Die Maßnahmen wegen aktiver behandlungsbedürftiger Tuberkulose nach § 1244 a RVO sind zwar auch Regelleistungen aus der Rentenversicherung der Arbeiter (BSG 23, 238), gehören aber vor allem zu den innerstaatlichen Vorkehrungen gesundheitspolizeilicher Art, durch welche die Tuberkulose als Volksseuche bekämpft, d. h. ausgemerzt oder wenigstens niedergehalten werden soll. Sie haben damit eine Funktion, die im wesentlichen außerhalb des Aufgabenbereichs der Sozialversicherung liegt. Sie werden deshalb nicht von zwischenstaatlichem Recht berührt, das die Soziale Sicherheit im engeren Sinne - etwa die Sozialversicherung der Wanderarbeitnehmer - betrifft. Die Anwendbarkeit des deutsch-türkischen Abkommens ist damit ausgeschlossen. Der Streit darüber, ob es sich bei den erwähnten Maßnahmen um "Leistungen bei Krankheit" oder um "Leistungen bei Invalidität" handele, ist gegenstandslos. Die Beschränkung der Tuberkulosebekämpfung auf das Inland (§ 1244 a Abs. 9 RVO) kann mit dem genannten zwischenstaatlichen Recht nicht kollidieren (vergl. insbesondere Urteil vom 2. Dezember 1970 - 4 RJ 481/68 -).
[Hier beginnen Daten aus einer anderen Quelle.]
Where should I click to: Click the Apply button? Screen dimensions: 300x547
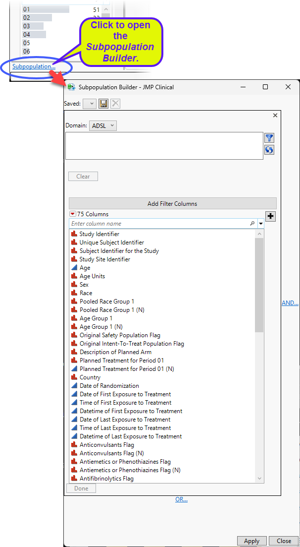coord(251,541)
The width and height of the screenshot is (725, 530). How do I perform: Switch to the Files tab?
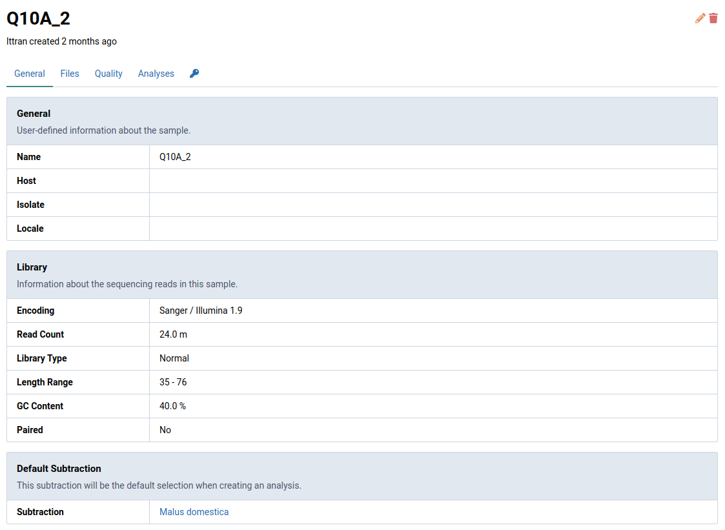click(70, 73)
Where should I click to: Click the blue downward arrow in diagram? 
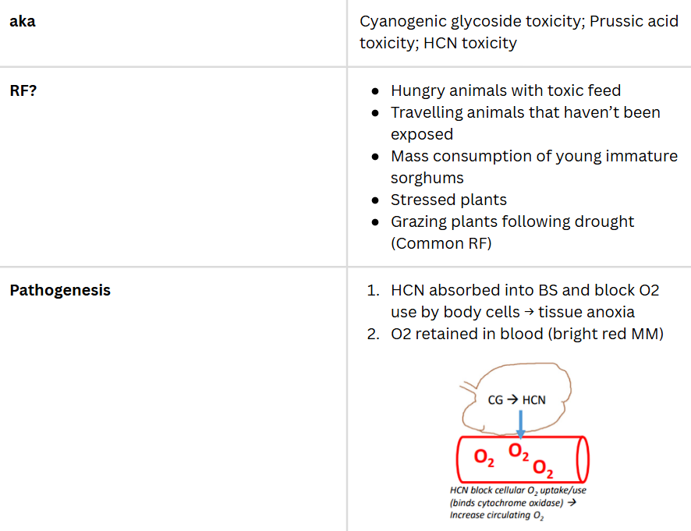[521, 422]
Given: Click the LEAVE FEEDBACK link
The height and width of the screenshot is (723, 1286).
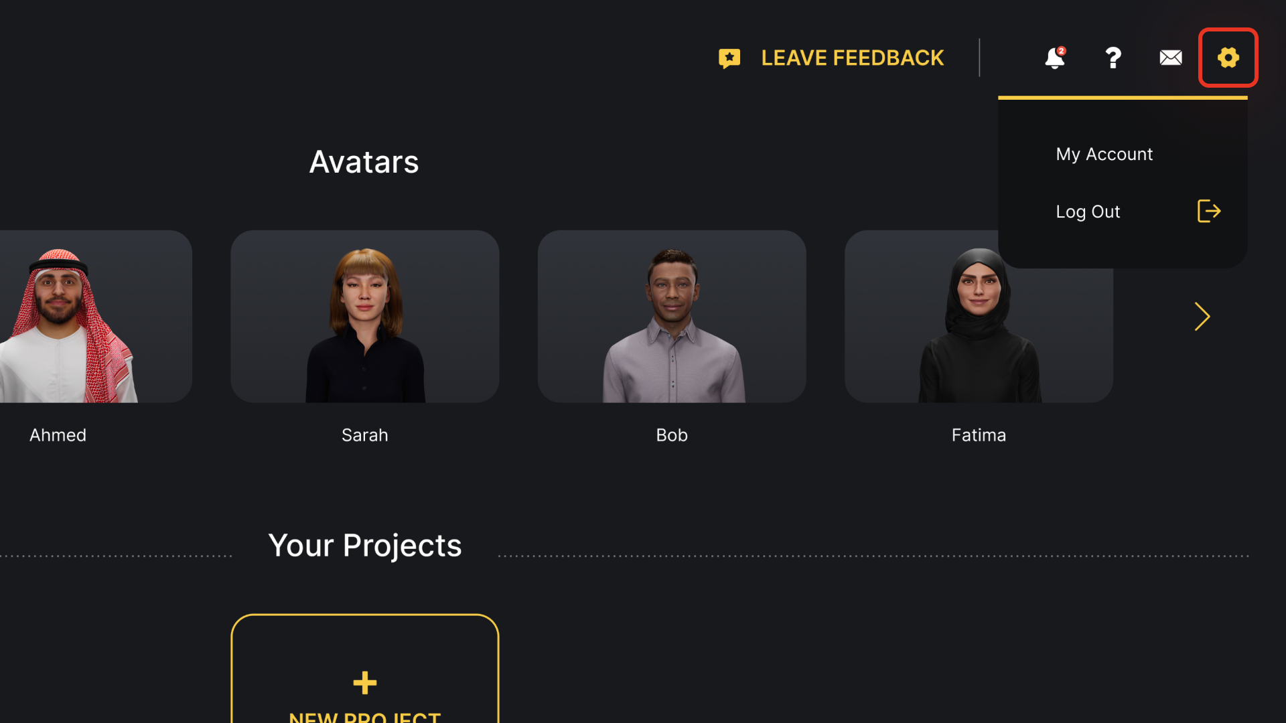Looking at the screenshot, I should (x=852, y=58).
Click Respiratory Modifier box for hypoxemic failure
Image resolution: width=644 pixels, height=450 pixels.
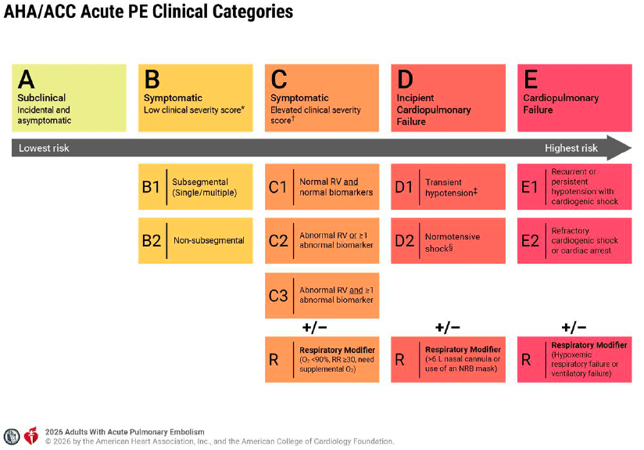(x=574, y=359)
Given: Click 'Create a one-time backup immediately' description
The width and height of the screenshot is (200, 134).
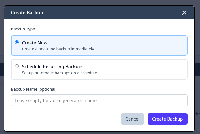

Weil sich die Klägerin darauf beruft, daß zwischenstaatliches Recht eingreife, sei - obwohl es nach der Ansicht des Senats hierauf nicht ankommen kann - zusätzlich ausgeführt: Die in zwischen- und überstaatlichen Regelungen verwirklichten Ziele der Freizügigkeit und der Sozialen Sicherheit werden durch die vom Senat gewonnene Lösung nicht angetastet. Die Grundsätze des deutsch-türkischen Abkommens, insbesondere die Gleichbehandlung aller von ihm erfaßten Personen (Art. 4 Abs. 1), bleiben unberührt. Der in diesem Verfahren umstrittene Leistungsausschluß gründet sich weder auf die Staatsangehörigkeit noch auf den Wohnsitz, Wohnort oder Aufenthaltsort, sondern auf den Behandlungsort. Im Inland genießen Deutsche und Türken in gleicher Weise den Schutz aus § 1244 a RVO, in der Türkei beide Personengruppen nicht.

Die Revision der Klägerin ist zurückzuweisen.

Die Kostenentscheidung beruht auf § 193 des Sozialgerichtsgesetzes.